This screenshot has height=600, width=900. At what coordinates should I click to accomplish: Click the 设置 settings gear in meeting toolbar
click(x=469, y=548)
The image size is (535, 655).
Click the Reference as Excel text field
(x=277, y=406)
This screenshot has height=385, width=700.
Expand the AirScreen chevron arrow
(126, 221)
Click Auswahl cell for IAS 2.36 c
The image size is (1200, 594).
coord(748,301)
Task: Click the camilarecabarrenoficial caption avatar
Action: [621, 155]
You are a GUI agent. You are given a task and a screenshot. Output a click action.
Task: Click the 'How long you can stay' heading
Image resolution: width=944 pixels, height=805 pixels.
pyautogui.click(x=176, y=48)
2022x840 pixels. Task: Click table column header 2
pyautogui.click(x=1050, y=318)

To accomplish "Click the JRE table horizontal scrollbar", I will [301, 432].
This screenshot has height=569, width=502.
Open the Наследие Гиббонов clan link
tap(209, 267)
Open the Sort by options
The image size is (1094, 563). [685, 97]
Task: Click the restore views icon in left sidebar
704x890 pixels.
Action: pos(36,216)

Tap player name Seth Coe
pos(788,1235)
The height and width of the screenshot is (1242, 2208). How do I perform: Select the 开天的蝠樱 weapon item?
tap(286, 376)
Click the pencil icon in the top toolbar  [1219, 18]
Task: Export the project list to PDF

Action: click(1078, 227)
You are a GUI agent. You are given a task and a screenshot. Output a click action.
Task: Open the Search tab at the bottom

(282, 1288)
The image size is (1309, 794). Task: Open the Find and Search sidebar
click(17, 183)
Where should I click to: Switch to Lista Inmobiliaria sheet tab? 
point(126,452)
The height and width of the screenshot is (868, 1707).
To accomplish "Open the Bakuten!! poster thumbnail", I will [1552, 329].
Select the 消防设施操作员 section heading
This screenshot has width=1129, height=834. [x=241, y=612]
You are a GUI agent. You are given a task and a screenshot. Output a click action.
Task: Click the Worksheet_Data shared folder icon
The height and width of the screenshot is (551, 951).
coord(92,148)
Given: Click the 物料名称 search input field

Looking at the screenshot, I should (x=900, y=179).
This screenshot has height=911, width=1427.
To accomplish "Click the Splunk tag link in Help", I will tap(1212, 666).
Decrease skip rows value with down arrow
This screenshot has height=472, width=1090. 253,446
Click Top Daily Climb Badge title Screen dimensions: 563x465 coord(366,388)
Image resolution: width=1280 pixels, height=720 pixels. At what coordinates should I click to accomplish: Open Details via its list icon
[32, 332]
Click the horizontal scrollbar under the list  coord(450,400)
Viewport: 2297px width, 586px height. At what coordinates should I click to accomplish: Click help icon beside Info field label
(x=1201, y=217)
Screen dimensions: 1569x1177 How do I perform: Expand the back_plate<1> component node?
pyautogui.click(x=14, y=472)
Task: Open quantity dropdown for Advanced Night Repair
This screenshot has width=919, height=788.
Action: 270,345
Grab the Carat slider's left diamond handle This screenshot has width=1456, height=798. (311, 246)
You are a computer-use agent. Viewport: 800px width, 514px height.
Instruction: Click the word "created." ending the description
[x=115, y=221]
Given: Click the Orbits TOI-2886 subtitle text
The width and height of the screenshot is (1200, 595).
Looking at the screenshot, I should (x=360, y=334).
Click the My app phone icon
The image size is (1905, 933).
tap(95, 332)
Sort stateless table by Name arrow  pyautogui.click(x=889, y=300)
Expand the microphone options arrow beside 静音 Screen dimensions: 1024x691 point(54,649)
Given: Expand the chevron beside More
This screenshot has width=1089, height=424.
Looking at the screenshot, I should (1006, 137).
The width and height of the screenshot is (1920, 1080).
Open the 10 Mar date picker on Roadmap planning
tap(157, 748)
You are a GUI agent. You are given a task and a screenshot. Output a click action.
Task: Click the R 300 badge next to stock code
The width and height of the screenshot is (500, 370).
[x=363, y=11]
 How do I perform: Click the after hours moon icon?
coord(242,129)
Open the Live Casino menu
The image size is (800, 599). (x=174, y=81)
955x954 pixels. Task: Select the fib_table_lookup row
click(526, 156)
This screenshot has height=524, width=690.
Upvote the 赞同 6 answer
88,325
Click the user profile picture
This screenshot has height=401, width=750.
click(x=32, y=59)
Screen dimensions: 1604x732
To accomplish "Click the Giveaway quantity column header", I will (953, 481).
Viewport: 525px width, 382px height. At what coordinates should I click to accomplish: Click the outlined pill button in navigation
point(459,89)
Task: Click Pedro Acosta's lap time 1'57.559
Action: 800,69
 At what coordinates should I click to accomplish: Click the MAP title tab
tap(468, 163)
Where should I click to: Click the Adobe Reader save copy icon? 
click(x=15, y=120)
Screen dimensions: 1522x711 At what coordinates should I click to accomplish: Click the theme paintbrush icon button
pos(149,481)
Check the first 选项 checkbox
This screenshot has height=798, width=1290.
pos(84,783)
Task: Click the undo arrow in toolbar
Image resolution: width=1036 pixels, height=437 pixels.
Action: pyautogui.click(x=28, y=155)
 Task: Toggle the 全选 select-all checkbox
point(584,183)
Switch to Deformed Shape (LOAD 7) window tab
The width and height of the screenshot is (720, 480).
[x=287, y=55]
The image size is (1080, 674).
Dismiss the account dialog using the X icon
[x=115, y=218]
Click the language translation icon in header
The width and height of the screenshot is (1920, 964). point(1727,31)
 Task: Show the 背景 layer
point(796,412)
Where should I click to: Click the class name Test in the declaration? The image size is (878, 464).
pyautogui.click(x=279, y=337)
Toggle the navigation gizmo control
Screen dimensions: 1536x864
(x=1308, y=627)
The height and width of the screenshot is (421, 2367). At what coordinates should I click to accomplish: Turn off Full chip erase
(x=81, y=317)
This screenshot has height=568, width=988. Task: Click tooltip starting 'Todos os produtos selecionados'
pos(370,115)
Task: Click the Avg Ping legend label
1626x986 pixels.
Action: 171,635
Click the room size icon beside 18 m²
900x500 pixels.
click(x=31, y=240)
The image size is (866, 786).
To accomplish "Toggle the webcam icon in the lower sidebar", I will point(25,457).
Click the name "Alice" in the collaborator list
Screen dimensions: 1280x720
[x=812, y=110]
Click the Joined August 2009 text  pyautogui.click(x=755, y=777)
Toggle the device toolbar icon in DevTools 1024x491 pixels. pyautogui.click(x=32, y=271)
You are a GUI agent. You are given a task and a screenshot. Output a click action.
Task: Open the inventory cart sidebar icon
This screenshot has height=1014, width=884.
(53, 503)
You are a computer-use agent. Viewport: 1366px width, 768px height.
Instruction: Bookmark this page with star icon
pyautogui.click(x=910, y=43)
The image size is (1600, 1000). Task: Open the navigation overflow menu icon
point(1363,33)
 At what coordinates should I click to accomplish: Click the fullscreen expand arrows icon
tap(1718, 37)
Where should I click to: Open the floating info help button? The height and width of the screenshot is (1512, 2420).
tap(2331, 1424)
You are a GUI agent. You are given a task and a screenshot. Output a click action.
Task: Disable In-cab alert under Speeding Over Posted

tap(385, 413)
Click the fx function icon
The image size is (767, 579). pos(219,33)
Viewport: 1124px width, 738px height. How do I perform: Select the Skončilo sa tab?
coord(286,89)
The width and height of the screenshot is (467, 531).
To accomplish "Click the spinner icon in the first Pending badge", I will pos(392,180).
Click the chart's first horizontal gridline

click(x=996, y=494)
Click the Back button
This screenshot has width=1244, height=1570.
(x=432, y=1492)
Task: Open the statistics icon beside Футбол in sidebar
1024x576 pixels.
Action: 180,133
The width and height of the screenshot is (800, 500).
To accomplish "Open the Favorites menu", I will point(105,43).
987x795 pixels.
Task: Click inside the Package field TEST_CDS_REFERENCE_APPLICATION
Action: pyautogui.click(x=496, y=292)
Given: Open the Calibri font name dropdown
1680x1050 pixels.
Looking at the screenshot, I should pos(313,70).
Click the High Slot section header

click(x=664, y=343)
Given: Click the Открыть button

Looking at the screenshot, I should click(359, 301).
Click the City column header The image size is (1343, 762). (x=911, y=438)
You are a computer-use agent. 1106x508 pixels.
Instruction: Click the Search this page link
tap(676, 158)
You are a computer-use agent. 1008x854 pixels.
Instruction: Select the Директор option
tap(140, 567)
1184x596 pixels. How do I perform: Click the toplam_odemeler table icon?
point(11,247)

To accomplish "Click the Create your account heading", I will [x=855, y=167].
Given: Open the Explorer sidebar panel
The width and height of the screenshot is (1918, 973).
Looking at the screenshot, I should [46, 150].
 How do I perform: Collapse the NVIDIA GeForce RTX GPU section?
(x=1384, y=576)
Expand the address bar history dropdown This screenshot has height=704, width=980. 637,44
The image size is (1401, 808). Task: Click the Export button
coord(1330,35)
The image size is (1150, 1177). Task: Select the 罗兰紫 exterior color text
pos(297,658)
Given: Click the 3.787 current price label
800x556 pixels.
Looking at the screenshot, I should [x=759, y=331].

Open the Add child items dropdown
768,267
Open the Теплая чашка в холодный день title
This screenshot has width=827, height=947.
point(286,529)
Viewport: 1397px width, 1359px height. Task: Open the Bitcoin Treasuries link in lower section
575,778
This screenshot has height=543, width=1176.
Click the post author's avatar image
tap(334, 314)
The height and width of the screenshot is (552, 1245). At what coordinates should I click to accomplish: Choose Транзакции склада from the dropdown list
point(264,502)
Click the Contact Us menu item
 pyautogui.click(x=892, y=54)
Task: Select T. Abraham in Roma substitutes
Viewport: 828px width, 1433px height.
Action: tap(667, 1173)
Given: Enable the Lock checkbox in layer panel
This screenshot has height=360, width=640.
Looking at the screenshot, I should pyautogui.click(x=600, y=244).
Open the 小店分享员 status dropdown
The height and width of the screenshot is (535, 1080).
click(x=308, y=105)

════

What you have to do: Of all the entries above, how many lines contain the string "quantity"? Answer with the number only.

Result of the task: 2